Я в тот день отправилась на базар купить капусты для супа на ужин. Возвращаясь, я всегда проходила мимо мастерской, где работал Звулун. Он увидел меня в окошко и окликнул. Я хотела было зайти в мастерскую, но он уже вышел и, взяв меня за руку, потянул в комнату: «Поди-ка, сестрица, сюда, просьба у меня к тебе будет».
Звулун жил там же, где и работал, в крошечной каморке за складом. Хозяева мастерской, братья Ашкенази, сдавали ее ему почти даром. Стены в ней были из простых досок, так плохо пригнанных, что в щели задувал ветер.

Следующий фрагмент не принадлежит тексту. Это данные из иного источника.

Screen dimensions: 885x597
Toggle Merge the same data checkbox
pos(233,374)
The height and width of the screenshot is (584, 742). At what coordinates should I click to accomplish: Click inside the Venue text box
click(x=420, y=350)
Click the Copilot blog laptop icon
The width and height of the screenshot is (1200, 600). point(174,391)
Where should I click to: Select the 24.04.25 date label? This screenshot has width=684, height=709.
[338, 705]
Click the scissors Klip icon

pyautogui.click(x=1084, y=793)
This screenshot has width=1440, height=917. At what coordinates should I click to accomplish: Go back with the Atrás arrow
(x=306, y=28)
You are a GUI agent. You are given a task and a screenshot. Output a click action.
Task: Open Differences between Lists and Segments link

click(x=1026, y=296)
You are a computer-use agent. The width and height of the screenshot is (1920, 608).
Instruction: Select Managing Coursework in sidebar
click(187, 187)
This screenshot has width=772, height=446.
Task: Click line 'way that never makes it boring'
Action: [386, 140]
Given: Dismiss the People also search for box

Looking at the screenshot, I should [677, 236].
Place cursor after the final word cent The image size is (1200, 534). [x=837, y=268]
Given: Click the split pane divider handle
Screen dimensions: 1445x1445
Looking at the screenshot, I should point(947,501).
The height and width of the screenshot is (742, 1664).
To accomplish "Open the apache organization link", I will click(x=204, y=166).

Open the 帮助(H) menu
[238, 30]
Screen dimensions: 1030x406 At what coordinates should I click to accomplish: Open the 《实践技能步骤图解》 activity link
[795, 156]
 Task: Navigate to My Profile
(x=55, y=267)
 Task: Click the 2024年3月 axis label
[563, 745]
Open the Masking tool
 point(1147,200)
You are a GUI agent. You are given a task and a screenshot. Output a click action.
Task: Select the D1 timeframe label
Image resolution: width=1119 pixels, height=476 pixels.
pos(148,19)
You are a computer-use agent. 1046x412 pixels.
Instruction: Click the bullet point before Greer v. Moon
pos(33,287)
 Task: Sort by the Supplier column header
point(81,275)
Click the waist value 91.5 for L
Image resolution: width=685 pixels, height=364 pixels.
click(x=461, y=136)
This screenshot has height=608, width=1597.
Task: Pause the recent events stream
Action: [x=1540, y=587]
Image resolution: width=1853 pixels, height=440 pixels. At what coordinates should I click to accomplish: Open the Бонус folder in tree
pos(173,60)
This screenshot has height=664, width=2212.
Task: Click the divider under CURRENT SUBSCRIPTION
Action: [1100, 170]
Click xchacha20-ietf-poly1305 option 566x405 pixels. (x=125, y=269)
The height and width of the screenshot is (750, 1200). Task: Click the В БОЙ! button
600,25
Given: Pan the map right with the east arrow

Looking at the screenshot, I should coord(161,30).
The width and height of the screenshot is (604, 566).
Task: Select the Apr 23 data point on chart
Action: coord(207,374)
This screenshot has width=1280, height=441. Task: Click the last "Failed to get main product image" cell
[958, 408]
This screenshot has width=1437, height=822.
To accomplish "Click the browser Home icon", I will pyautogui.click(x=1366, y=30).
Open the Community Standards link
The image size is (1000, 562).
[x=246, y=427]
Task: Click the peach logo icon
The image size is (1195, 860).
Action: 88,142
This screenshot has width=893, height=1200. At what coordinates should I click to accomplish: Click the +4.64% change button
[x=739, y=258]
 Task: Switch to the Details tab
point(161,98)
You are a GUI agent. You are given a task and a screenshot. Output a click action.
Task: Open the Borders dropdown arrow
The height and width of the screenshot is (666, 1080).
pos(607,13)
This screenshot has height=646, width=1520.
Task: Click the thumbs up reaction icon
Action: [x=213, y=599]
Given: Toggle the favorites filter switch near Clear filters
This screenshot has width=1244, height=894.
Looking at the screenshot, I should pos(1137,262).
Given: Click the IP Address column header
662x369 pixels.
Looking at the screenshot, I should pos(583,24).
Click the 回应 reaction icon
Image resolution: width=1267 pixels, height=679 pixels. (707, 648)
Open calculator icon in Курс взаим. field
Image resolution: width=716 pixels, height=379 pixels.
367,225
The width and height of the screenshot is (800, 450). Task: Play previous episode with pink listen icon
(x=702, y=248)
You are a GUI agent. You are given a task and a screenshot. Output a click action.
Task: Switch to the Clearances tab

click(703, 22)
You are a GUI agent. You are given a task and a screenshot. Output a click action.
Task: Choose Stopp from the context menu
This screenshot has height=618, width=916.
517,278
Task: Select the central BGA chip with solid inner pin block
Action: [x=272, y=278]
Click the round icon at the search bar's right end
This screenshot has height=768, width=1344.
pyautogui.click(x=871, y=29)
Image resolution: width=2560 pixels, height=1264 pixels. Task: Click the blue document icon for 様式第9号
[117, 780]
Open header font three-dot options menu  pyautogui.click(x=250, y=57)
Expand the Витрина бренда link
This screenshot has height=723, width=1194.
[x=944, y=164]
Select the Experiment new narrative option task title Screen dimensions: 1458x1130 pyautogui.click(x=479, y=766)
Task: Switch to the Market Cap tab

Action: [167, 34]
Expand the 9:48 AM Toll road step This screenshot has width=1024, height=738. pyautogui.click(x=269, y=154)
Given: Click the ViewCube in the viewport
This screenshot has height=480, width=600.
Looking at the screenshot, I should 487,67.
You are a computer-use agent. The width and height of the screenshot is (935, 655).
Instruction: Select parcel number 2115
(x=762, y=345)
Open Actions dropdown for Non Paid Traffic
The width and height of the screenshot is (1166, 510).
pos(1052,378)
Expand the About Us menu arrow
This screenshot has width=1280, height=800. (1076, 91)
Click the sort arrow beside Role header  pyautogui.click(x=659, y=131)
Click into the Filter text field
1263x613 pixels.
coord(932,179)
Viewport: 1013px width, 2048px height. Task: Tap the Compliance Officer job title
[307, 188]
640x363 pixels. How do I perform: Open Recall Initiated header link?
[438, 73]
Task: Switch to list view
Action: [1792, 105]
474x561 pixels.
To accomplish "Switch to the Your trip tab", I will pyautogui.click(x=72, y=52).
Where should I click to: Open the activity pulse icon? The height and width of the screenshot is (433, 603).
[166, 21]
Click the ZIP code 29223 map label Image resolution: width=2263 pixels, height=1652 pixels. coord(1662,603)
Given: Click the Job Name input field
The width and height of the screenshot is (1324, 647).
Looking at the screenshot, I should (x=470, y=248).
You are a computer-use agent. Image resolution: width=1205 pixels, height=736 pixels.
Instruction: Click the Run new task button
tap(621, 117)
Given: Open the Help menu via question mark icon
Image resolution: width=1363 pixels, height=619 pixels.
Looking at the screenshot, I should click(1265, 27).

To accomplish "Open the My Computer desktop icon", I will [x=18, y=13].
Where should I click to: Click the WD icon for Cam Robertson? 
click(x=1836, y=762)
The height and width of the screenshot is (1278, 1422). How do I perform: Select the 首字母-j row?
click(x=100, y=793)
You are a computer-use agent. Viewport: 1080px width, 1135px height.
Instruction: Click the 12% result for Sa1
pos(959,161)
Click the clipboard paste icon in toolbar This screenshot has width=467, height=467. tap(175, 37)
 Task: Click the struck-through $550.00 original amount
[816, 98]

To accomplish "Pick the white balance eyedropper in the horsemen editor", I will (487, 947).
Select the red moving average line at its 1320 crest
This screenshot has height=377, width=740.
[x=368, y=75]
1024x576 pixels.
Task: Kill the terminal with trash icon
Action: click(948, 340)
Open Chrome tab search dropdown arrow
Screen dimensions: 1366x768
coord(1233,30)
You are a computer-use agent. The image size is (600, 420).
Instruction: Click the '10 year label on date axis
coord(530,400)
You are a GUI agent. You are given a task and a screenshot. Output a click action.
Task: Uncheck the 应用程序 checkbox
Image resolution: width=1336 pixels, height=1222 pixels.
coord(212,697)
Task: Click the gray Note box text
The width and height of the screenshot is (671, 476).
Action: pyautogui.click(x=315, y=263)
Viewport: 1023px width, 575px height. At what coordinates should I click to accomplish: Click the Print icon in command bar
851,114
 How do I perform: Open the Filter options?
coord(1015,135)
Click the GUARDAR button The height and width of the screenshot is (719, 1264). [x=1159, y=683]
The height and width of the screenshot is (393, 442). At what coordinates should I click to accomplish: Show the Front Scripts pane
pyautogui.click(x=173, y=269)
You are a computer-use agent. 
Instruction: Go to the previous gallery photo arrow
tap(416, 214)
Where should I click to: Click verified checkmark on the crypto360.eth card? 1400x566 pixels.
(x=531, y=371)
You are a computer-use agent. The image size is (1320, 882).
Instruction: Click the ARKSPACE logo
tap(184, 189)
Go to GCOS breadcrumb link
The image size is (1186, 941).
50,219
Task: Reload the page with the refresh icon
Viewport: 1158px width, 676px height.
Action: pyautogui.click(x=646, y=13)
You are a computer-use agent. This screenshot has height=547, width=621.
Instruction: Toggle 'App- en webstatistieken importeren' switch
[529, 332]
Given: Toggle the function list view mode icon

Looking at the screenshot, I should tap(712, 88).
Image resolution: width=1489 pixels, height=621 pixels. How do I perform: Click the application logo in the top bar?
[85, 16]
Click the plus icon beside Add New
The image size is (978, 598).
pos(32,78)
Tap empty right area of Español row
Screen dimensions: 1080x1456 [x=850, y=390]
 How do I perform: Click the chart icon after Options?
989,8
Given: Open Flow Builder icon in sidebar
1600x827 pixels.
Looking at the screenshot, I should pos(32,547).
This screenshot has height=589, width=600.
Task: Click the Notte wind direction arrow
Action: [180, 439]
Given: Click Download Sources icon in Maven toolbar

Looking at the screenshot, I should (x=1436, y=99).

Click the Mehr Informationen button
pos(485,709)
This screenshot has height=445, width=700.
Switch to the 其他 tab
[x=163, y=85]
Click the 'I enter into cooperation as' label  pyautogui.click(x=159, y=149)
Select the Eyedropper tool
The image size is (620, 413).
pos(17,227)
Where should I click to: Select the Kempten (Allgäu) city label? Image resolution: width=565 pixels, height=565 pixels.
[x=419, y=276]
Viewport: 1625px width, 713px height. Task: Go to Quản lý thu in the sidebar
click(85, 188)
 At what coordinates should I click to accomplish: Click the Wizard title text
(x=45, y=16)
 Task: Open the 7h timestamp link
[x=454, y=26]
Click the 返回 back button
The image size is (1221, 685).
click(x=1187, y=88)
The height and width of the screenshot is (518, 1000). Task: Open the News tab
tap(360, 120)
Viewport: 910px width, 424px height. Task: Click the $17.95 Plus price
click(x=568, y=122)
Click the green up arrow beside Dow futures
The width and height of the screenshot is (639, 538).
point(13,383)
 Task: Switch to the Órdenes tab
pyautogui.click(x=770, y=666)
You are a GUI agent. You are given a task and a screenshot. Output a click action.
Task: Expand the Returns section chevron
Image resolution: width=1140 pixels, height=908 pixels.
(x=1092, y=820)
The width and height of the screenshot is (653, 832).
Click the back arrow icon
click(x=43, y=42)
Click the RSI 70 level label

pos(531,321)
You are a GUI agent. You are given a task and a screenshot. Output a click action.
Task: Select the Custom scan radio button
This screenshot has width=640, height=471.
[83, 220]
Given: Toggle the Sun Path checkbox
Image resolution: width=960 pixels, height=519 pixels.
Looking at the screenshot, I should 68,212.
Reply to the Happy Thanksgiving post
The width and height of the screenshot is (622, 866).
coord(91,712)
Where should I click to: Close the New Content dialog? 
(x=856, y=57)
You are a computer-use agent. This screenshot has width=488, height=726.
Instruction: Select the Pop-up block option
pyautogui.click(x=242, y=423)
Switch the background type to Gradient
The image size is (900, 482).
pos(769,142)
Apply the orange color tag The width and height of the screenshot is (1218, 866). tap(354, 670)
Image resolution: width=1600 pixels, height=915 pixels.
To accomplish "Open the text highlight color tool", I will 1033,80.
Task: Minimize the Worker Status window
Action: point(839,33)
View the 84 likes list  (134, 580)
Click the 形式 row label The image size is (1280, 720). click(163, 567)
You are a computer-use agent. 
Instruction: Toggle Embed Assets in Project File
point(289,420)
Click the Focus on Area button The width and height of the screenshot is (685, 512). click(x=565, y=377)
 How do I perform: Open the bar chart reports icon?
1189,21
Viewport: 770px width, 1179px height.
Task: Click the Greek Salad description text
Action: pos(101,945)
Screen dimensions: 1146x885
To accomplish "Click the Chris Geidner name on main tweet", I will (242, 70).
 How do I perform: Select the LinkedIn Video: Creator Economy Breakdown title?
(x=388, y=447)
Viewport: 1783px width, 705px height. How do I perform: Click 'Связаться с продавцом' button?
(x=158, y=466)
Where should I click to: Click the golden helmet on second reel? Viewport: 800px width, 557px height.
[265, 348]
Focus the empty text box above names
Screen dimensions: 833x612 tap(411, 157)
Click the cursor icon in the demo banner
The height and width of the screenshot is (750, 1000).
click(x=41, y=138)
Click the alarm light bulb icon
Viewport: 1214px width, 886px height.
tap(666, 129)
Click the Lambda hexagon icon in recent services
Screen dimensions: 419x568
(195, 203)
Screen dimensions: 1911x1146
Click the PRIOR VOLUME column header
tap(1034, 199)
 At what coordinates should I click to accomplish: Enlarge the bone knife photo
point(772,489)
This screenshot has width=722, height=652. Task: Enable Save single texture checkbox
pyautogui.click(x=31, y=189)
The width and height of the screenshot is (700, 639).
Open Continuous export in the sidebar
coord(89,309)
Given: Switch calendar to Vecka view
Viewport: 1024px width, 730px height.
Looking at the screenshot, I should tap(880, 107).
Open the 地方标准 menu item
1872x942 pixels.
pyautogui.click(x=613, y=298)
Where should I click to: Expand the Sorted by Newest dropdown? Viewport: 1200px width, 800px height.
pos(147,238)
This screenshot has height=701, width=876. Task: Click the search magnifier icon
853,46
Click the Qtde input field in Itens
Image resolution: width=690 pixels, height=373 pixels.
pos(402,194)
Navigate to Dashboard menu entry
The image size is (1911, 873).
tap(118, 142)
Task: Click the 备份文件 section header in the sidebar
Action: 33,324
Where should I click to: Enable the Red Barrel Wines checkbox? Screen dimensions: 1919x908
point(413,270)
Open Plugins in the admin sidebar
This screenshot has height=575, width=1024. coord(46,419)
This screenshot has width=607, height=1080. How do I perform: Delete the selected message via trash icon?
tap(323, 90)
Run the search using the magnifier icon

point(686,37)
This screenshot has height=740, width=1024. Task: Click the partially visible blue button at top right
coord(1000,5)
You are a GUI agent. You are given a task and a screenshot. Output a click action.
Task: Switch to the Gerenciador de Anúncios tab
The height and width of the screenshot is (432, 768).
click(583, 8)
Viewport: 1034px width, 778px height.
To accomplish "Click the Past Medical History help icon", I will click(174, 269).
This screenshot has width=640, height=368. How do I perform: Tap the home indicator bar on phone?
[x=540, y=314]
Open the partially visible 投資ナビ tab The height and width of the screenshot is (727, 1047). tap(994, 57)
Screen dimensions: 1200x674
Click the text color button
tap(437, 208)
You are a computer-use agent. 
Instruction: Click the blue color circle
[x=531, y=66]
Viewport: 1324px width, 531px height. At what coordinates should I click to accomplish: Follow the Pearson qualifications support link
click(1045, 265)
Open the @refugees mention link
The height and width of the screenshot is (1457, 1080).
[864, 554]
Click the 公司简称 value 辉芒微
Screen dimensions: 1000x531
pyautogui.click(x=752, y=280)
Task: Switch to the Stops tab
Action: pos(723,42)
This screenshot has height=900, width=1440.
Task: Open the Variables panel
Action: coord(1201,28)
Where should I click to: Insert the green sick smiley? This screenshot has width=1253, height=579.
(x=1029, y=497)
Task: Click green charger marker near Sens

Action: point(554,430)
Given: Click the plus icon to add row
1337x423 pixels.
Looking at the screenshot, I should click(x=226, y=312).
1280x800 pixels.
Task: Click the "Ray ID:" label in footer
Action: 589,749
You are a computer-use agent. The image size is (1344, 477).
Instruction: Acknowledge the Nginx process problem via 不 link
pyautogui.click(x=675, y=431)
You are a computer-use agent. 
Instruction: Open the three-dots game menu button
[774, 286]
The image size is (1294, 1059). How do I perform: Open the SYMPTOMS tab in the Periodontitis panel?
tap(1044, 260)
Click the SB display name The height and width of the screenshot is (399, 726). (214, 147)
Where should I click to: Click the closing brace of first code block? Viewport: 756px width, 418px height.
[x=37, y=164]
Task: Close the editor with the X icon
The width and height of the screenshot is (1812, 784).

От одного его свиста пробирал озноб. Потолок был такой низкий, что приходилось нагибаться, чтобы не задеть балки. Каморка была слишком тесной, чтобы в ней жить, наверно, раньше она служила кладовкой или чуланом. Но Звулун ухитрился сделать из нее уютную, опрятную комнатку и даже украсил занавесками в цветочек и гравюрками в рамках, которые он сам сколотил из дощечек. В самом темном углу стоял, ссутулившись, грязный светловолосый человек. Одежда на нем была потрепанная, вся в пятнах, местами порванная — но городская. Этот человек не был евреем. Глаза его смотрели испуганно.
Мы с незнакомцем смерили друг друга взглядом, без враждебности, но оба настороже, как лис и ласка, нос к носу столкнувшиеся на лесной полянке.
Звулун объяснил мне, кто он: коммунист, его ищут за политическую деятельность, если найдут — посадят в тюрьму.
— Спрячь его, — попросил он.
Я вздрогнула. Молодой человек весь сжался, словно боялся, что я накинусь на него с кулаками.
— Да он же гой! У меня что, без него забот мало? Трое детей на руках! Денег ни гроша! Все местечко меня презирает!